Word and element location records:
———
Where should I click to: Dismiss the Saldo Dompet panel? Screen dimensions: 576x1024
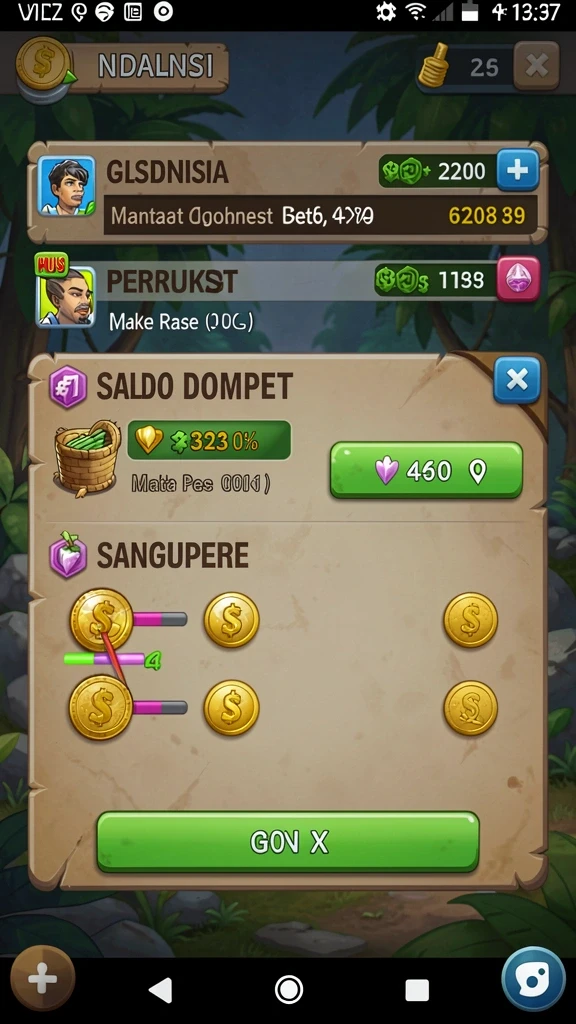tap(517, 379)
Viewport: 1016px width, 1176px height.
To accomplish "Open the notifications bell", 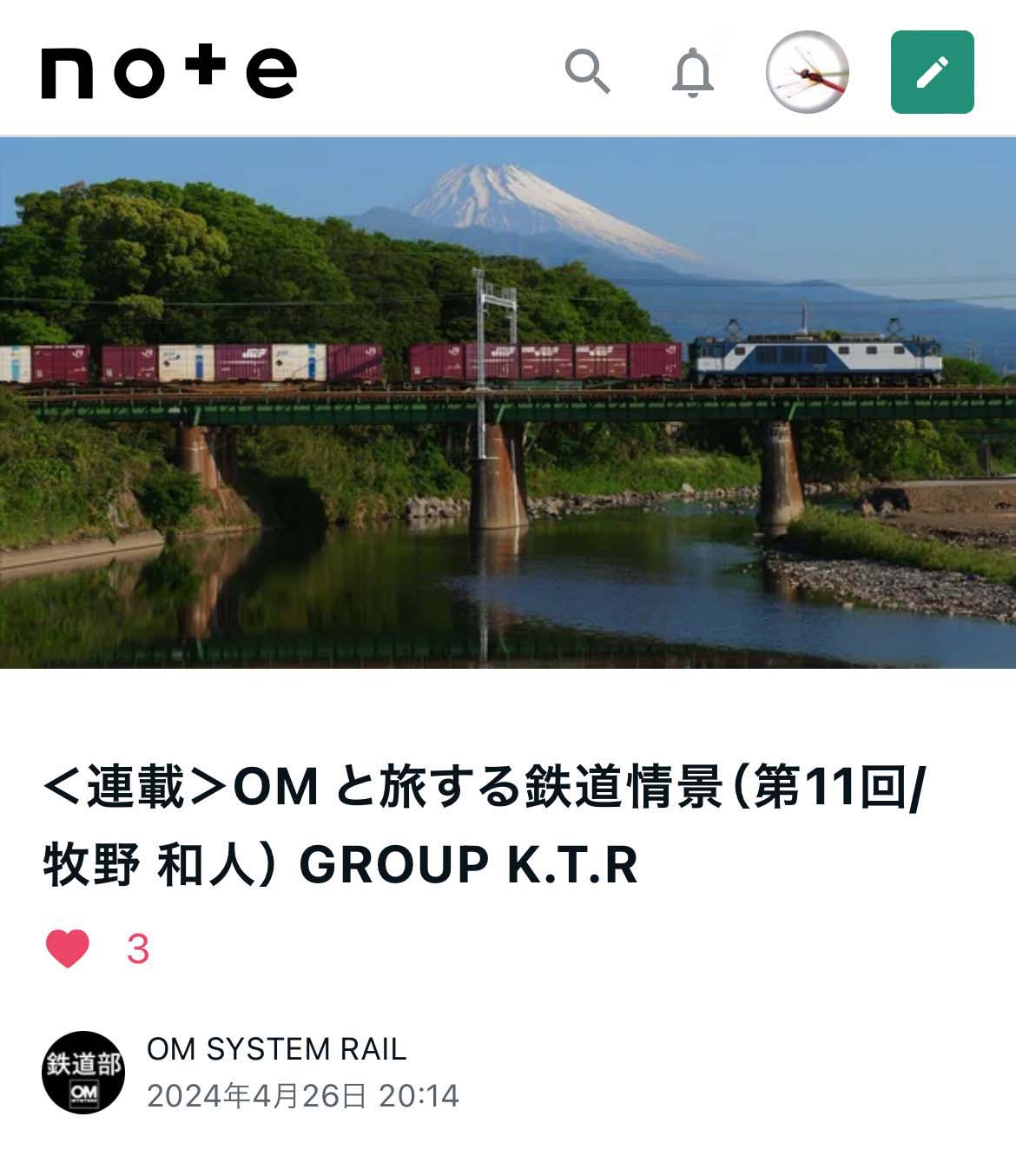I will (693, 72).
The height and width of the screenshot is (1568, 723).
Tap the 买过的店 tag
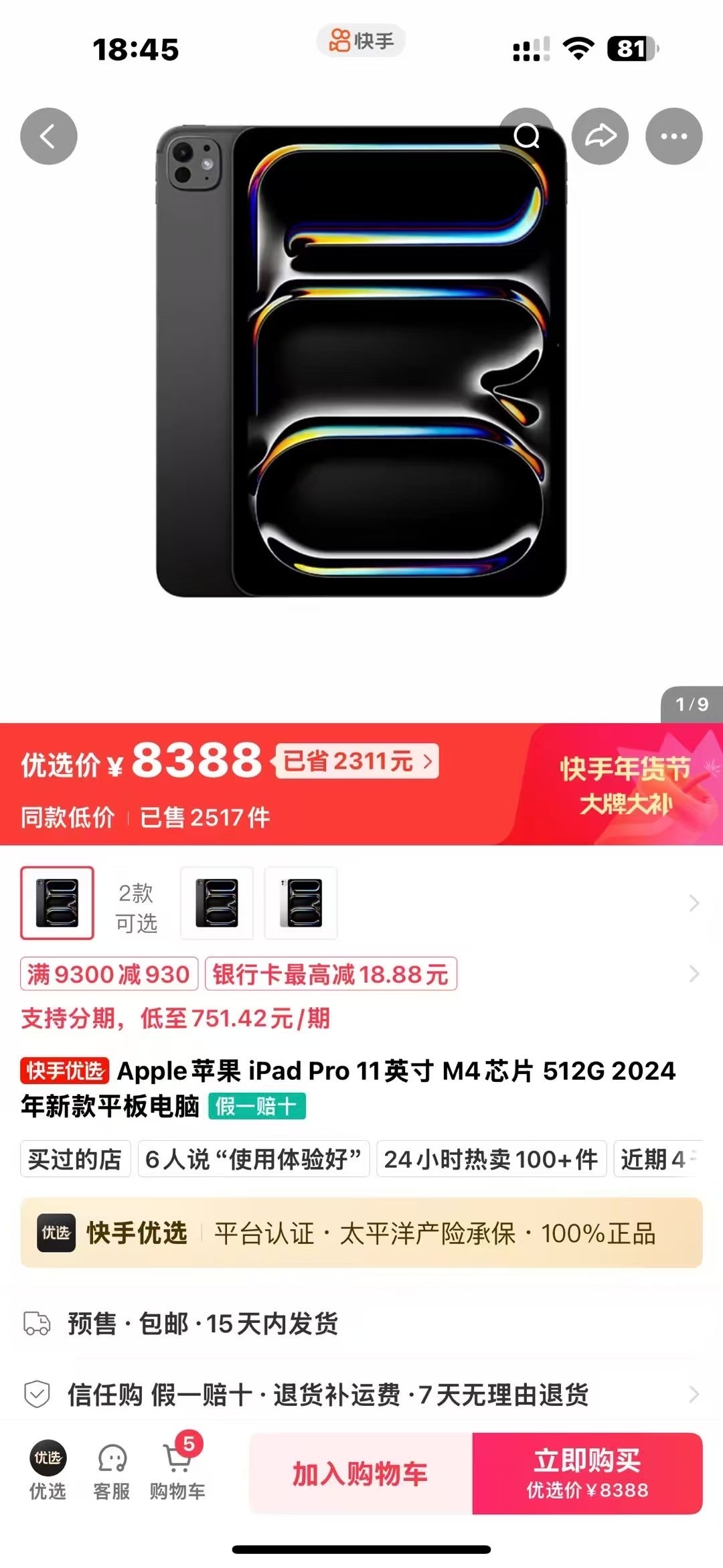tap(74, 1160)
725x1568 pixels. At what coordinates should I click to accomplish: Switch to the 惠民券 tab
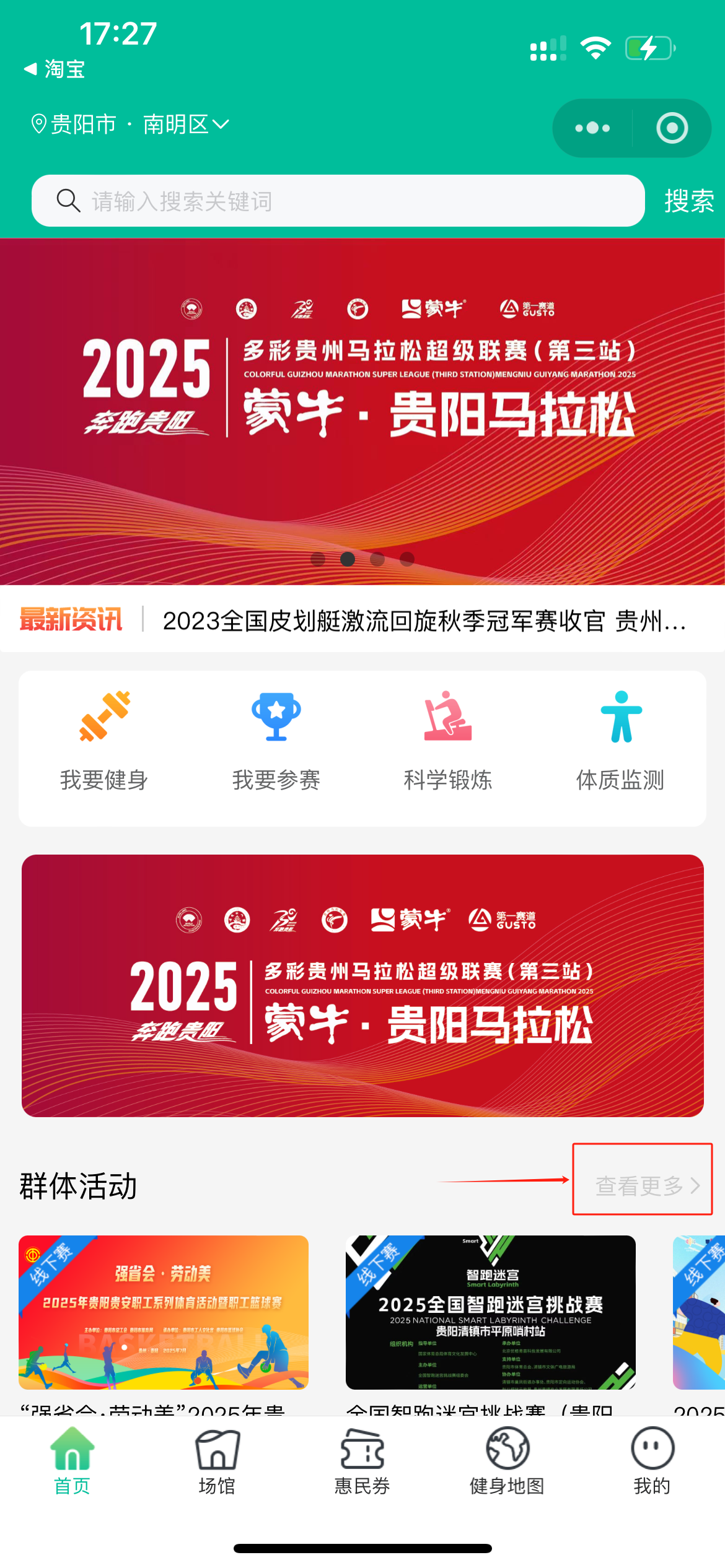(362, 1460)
———
*Problem to solve*.
Starting with the line containing "725x1568 pixels. At" and continuing through the end of the material, rewrite those lines with "click" swapped for "tap" and everything else left as it is. Leave the pictures out.

*Final result*.
725x1568 pixels. At what coordinates should I tap to accomplish: Switch to the 惠民券 tab
(362, 1460)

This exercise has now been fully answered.